日本国内の「動物福祉の現状と課題」に関するお話に続いて、西平さんのお話は「動物福祉」に関して先進的な国や地域の紹介へと移っていった。
動物先進国 ドイツ
出典:http://www.tierschutz-berlin.de
(西平さん)「動物福祉」の先進国としてまず最初にご紹介したいのは、ドイツです。ドイツには「ドイツ動物保護連合」という団体があり、全国に500箇所のシェルターを持つ「ティアハイム」という動物保護施設をはじめとしたネットワークのバックアップをしています。「アニマル・ドネーション」立ち上げのときにも参考にしました。「ティアハイム」での譲渡率は98%を誇り、引き取り手のいない動物達は終生飼育されています。年間8億円の運営費は会員や地域企業からの寄付によってまかなわれていて、犬1頭に1部屋、床暖房や犬専用の庭も備えられているんですよ。
(AZI&浜中氏)変な飼い主のところに行くより、よっぽど快適そうだね(笑)。
(西平さん)そうですね(笑)。でもドイツでは、そもそも簡単に動物を飼うことができないんです。未成年は動物を飼えないし、動物を飼うための家の広さや散歩規定といったことも国が定めています。
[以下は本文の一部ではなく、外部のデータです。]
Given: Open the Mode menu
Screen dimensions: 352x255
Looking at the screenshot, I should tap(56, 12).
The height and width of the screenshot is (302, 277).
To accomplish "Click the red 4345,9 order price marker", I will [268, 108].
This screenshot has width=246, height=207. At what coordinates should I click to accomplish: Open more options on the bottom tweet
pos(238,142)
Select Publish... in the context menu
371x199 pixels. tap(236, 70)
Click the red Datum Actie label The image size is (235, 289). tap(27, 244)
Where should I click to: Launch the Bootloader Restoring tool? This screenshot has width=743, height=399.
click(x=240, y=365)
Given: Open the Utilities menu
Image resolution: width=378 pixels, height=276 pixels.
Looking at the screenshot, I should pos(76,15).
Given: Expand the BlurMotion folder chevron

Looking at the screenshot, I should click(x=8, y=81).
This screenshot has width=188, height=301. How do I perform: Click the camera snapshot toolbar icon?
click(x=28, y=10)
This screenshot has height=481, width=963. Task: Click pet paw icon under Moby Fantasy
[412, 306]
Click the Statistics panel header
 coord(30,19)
犬を飼うためには、70ユーロから140ユーロの犬税も払わなければなりません。
(AZI)浜ちゃん、ドイツだと犬飼えないんじゃない(笑)?
(浜中氏)そんなことないっすよ!
ハワイアン ヒューメイン ソサエティ
出典:http://www.hawaiianhumane.org
(西平さん)次にご紹介したいのが、ハワイにある「ヒューメイン ソサエティ」のシェルター。ドッグランは一般にも開放されていて、「とにかく、明るい!」というのが特徴です。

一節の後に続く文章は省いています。